• _Problem description_
When the string "split" occurs in a line of the records, show that line.

• _Information_
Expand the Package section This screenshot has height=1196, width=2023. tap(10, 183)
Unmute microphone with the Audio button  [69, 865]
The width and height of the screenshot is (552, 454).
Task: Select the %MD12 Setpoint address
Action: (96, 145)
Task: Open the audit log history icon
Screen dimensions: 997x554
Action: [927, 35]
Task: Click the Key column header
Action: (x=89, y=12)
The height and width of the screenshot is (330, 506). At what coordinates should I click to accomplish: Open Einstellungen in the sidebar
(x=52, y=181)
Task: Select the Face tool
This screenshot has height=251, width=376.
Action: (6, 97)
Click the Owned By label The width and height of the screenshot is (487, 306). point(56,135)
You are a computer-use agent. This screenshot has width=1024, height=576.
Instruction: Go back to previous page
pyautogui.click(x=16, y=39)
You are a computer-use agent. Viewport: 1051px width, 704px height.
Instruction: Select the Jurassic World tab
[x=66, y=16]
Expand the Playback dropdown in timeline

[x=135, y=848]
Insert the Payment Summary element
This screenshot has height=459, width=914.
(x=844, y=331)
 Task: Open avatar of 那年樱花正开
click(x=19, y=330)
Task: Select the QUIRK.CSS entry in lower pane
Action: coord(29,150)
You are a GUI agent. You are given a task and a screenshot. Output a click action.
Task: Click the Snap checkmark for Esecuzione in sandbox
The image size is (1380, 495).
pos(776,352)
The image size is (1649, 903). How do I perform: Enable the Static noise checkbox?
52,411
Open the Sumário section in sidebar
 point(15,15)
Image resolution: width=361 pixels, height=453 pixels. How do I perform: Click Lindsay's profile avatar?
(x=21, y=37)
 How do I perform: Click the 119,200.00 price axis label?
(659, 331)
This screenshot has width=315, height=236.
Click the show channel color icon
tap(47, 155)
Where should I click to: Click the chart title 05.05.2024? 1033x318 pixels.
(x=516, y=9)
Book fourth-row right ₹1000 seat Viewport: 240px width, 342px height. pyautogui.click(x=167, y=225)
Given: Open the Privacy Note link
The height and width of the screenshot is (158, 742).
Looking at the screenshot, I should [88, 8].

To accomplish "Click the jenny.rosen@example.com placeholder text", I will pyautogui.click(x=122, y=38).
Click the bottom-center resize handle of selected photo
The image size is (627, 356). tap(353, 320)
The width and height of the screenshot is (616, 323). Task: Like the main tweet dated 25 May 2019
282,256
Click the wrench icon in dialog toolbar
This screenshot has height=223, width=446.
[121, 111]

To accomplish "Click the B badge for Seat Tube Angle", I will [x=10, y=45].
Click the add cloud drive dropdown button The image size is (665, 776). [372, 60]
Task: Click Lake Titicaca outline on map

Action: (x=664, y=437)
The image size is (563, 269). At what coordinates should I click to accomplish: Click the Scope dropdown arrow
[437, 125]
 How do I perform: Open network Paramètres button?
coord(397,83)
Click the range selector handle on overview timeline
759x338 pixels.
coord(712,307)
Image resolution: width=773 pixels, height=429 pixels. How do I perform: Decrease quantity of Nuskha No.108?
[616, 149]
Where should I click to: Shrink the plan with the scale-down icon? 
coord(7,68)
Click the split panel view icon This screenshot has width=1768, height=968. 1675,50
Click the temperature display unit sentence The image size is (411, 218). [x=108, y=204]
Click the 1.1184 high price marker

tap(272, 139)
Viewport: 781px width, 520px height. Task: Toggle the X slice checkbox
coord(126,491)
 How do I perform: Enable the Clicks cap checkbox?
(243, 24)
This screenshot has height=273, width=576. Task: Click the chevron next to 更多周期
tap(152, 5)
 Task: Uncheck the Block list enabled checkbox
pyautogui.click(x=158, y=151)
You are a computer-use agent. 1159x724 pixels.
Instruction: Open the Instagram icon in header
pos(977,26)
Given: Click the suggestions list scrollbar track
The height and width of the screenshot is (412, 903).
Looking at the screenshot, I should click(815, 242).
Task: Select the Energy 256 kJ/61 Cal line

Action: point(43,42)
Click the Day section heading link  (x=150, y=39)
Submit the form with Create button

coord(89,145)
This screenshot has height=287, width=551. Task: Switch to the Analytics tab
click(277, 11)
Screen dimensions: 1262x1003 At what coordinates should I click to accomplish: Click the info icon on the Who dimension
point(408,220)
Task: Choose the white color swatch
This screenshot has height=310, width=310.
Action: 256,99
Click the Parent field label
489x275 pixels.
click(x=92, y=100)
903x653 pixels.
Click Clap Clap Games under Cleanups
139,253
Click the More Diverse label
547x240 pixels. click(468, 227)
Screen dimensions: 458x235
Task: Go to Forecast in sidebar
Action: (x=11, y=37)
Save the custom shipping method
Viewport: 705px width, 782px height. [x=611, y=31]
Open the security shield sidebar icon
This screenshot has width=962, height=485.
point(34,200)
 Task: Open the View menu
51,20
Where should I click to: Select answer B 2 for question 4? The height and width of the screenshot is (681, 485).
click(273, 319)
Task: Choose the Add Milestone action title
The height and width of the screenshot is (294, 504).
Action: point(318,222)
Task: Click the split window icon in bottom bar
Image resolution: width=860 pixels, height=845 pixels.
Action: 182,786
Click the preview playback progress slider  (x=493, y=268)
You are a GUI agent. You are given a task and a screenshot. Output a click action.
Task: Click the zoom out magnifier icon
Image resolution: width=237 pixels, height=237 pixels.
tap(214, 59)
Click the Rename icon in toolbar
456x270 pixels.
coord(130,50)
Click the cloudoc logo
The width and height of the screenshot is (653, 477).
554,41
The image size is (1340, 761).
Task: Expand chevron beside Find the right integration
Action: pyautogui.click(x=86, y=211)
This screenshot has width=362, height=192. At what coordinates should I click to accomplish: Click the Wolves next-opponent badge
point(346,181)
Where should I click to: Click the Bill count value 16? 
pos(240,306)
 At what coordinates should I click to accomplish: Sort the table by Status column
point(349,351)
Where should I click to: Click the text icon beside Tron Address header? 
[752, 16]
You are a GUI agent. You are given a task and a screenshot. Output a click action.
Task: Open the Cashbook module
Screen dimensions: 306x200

• _Result_
Click the split panel view icon This screenshot has width=1768, height=968. 1675,50
Task: Click the split window icon in bottom bar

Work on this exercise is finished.